Herein, we have summarized seven major challenges to progress that must be overcome if we are to produce the sea change in brain tumour therapy that has long been awaited by patients and their families. Some of these challenges might seem to be self-evident; however, each will require a profound change in research and clinical practice and investment. In order to truly redesign the brain tumour research and treatment pipeline and to leverage the full spectrum of neuroscience research, modest improvements in the level of interdisciplinary collaborations among otherwise siloed research groups will not be sufficient. We envisage a much more substantial congregation of experts and infrastructure, focused on the task of curing brain tumours. This call reflects the need to practise brain tumour research differently and to identify, convene and support teams of scientists and clinicians who focus specifically and urgently on the need to improve the lives of patients with brain tumours. This approach must be different from the largely ad hoc and predominantly poorly structured brain tumour collaborations and programmes that currently exist in most academic centres. The harsh reality is that the current efforts at various universities and aligned clinical environments around the world have failed to adequately improve the understanding and treatment of patients with brain tumours. Nevertheless, this approach would probably be easiest to implement within the context of existing academic settings in order to engage with and closely incorporate disciplines not traditionally involved in brain tumour research, such as engineering, chemistry, physics and mathematics.
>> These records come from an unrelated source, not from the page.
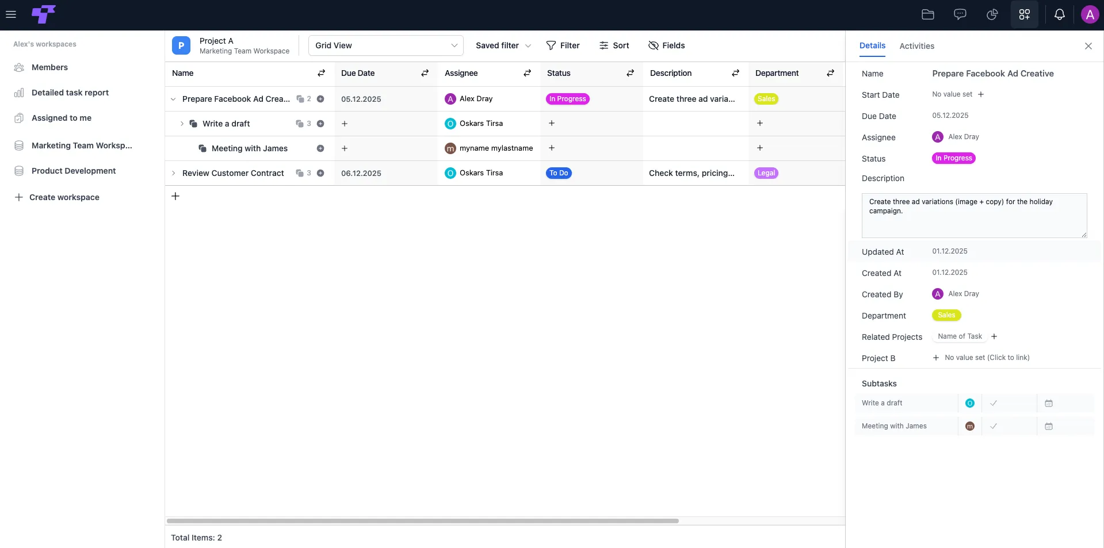Open Detailed task report in sidebar
The image size is (1104, 548).
click(70, 93)
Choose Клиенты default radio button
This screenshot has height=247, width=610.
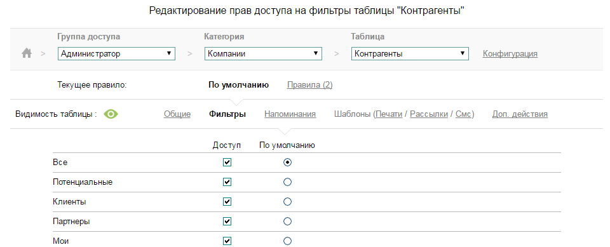(x=287, y=201)
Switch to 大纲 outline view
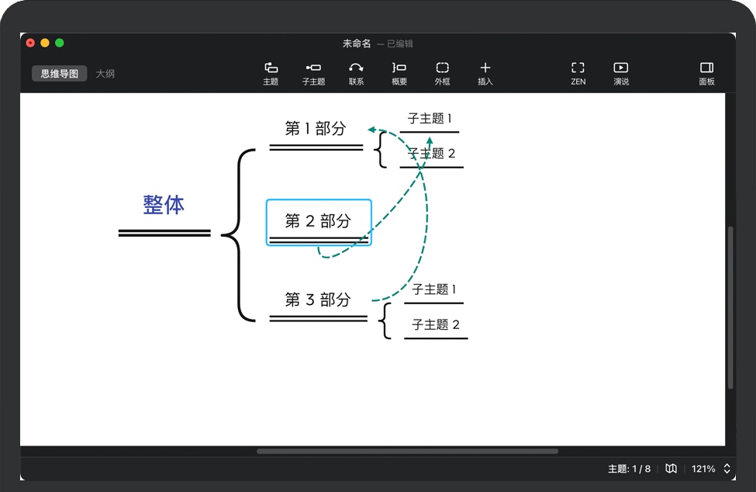756x492 pixels. (105, 74)
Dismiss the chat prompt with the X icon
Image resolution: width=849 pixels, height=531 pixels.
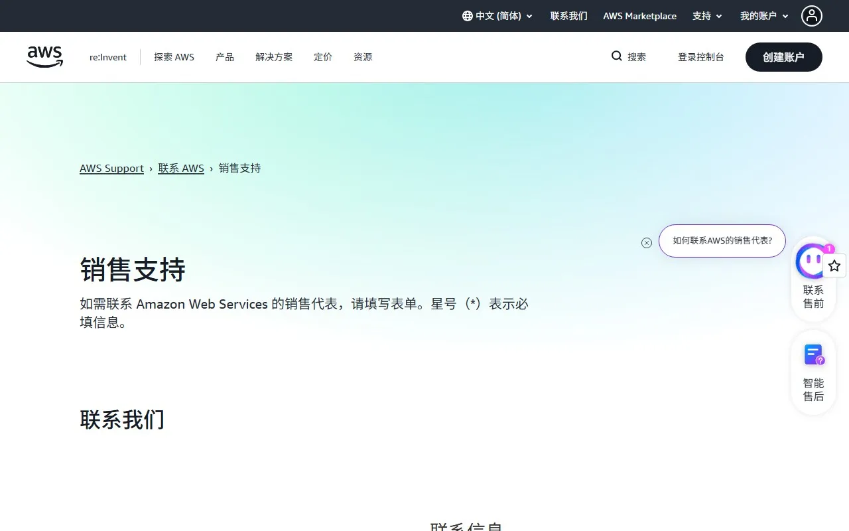tap(647, 243)
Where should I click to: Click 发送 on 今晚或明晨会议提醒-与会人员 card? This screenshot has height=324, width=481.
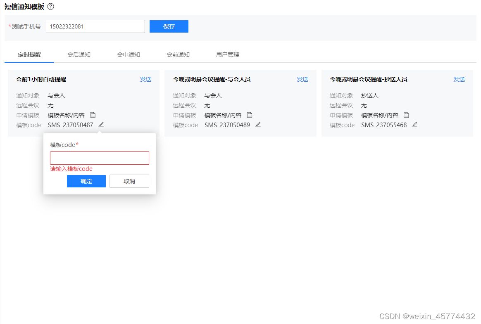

As we seek to better understand the role of the TME and aim to develop more predictive preclinical model systems, we need to take a long, hard look at the current model systems. Many of these clearly do not adequately reflect all the nonmalignant and malignant cell types that compose brain tumours and have failed to accurately predict treatments that will be effective for testing in clinical trials. Only systems that are proven to model clinically relevant aspects of tumour biology should be used as evidence to guide the initiation of clinical trials. Furthermore, through reverse translation, we should refine the use of or entirely remove models that fail to predict clinical efficacy.
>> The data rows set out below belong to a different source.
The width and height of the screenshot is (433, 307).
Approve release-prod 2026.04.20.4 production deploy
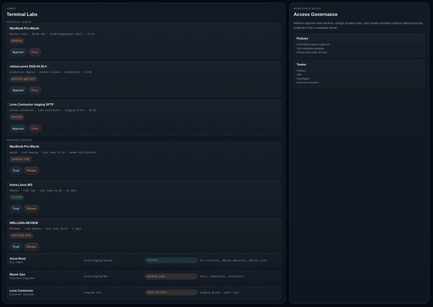[x=18, y=90]
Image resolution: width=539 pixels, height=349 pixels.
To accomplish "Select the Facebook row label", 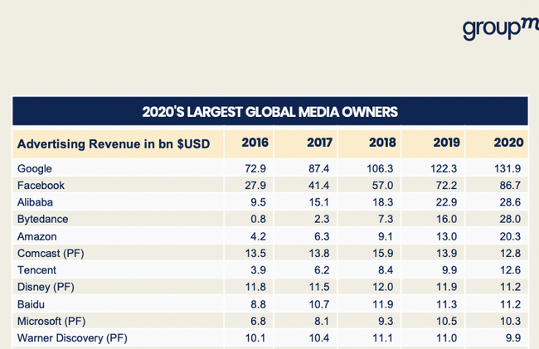I will click(41, 186).
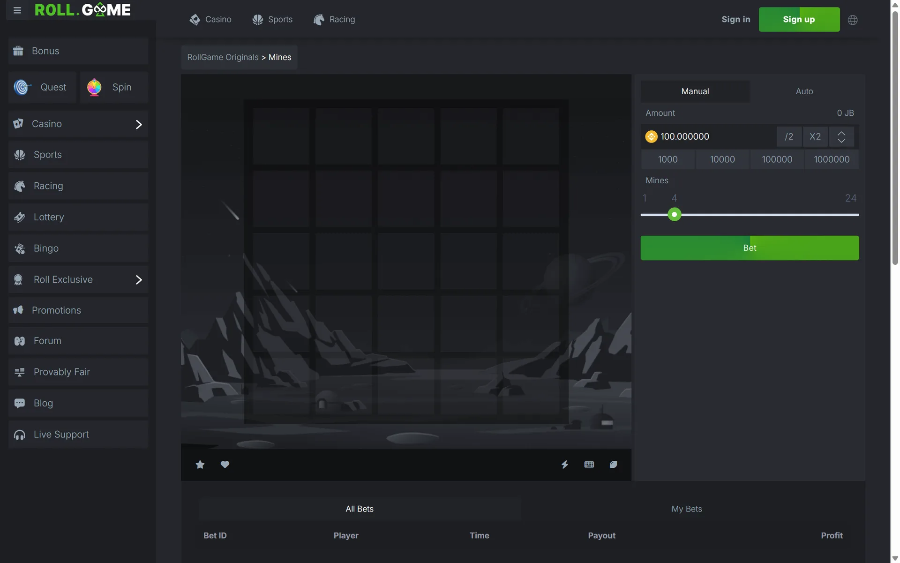
Task: Click the Sign up button
Action: pyautogui.click(x=799, y=20)
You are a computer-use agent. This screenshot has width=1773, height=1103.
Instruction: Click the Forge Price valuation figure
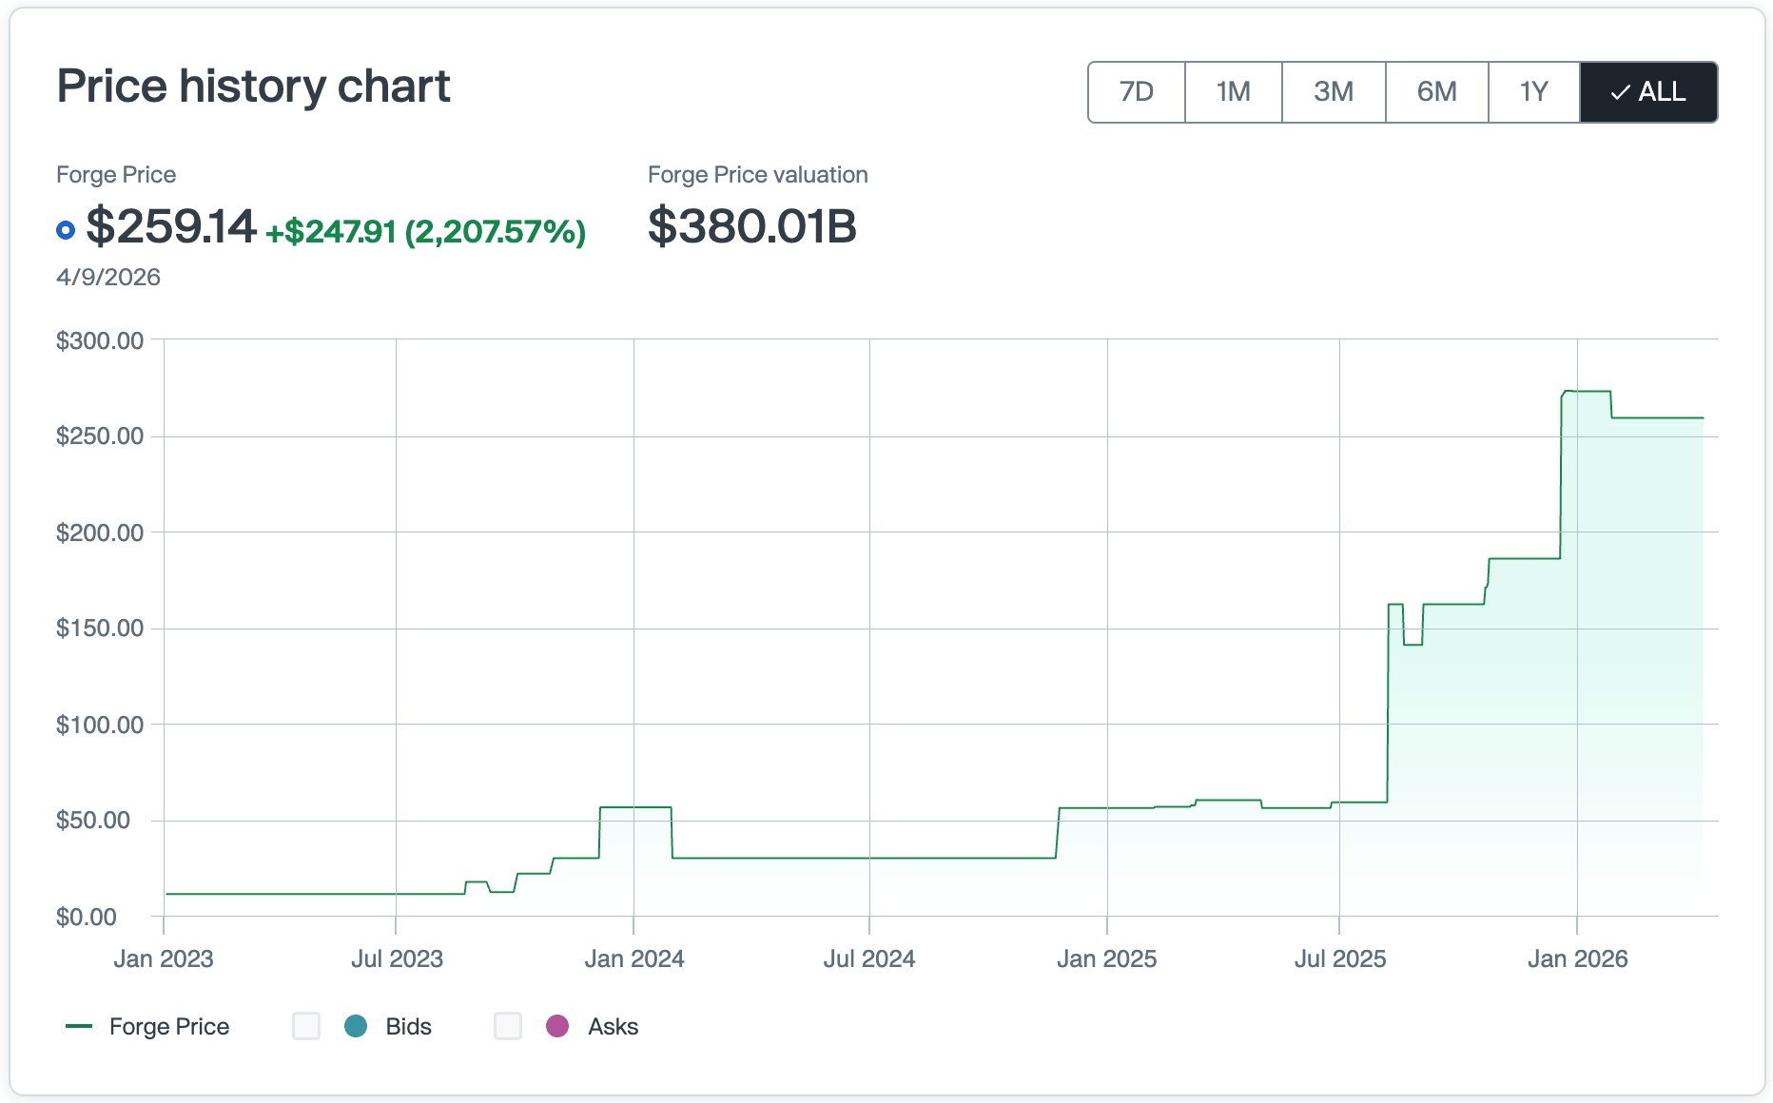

Concerns relating to safety and patient acceptability limit the ability to obtain repeat biopsy samples from brain tumours in most patients, thus preventing longitudinal studies of tumour biology and treatment response and the deployment of a precision medicine approach. The use of liquid biopsies and advanced imaging approaches should be explored immediately to provide additional approaches to determine tumour response earlier in the course of treatment. Finally, the challenge most likely to yield patient benefit in the immediate future will be the use of advanced stratification approaches to reduce the risk of treatment-related toxicities, especially among children.